DHX36 is required for efficient translation elongation through GGGGCC repeat RNAs. (A) Schematic of the reporter constructs used to monitor the effects of (GGGGCC)n repeats on translation elongation. (B) The effects of (GGGGCC)n repeats on transcription were compared by RT-PCR analyses of EGFP RNA levels in HEK293 cells expressing reporter constructs containing various GGGGCC repeats and non-G-quadruplex-forming control sequences (non-GQ-mers) of the same sizes.
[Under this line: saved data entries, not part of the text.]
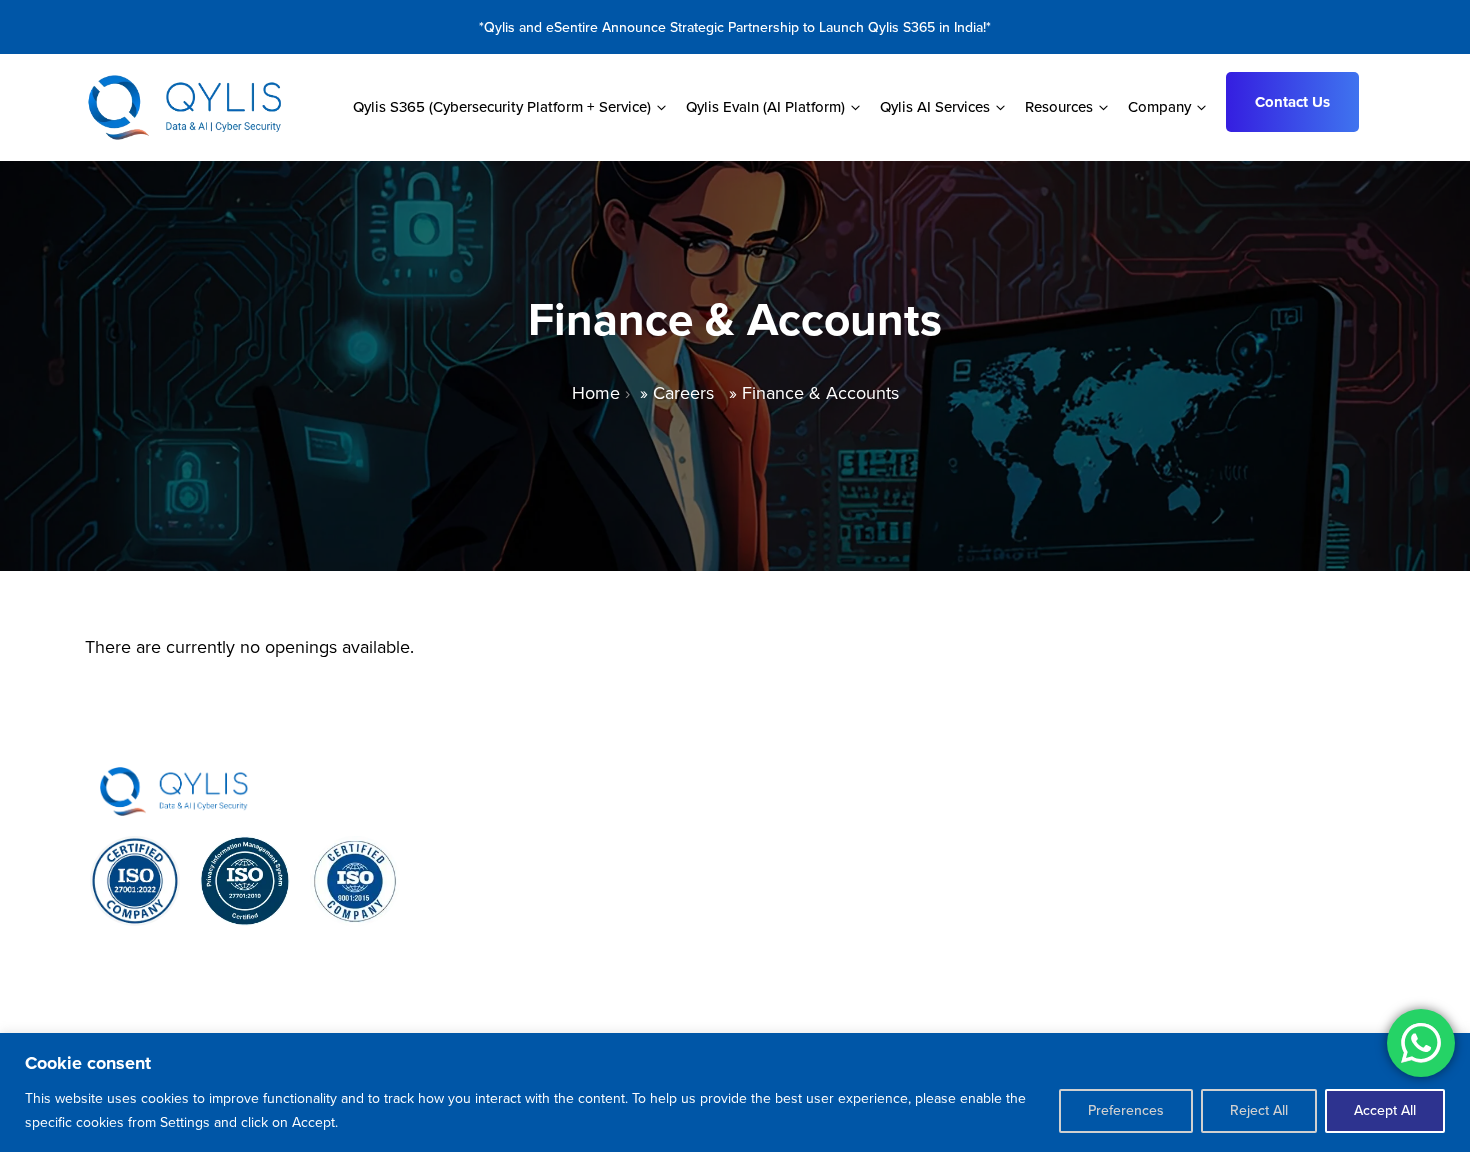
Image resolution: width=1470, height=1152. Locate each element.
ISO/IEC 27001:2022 (135, 957)
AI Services (592, 897)
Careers (683, 393)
The level of EGFP RNA was normalized to that of NeoR RNA, which is independently expressed on the same reporter construct. (C) Immunoblot analysis of EGFP from HEK293 cells expressing the reporter and control constructs. β-actin was used as the loading control. (D) Immunoblot analysis of EGFP from HEK293 cells expressing the reporter and control constructs after the cells were treated with shRNAs against DHX36 or non-targeting control shRNAs. Data are given as means ± SD of three independent experiments. *P < 0.05, **P < 0.01.

Figure 5.

Reduction in poly-GP by knockdown of DHX36 in patient-derived iPSCs and iMNs and upregulation of DHX36 in the spinal cords of C9orf72-linked ALS patients. (A) C9orf72-linked ALS patient-derived iPSCs were analyzed for poly-GP levels by ELISA, with or without the stable knockdown of DHX36. Data are given as means ± SD of four replicates from two independent experiments. **P < 0.01, ***P < 0.001. (B) C9orf72-linked ALS patient-derived iMNs were analyzed for poly-GP levels by ELISA, with or without the stable knockdown of DHX36. Data are given as means ± SD of four replicates from two independent experiments. ***P < 0.001, ****P < 0.0001. (C) DHX36 protein expression levels are higher in the spinal cord tissues from C9orf72-linked ALS patients than in the controls. Data are given as means ± SD of samples from five patients or five controls. *P = 0.0335.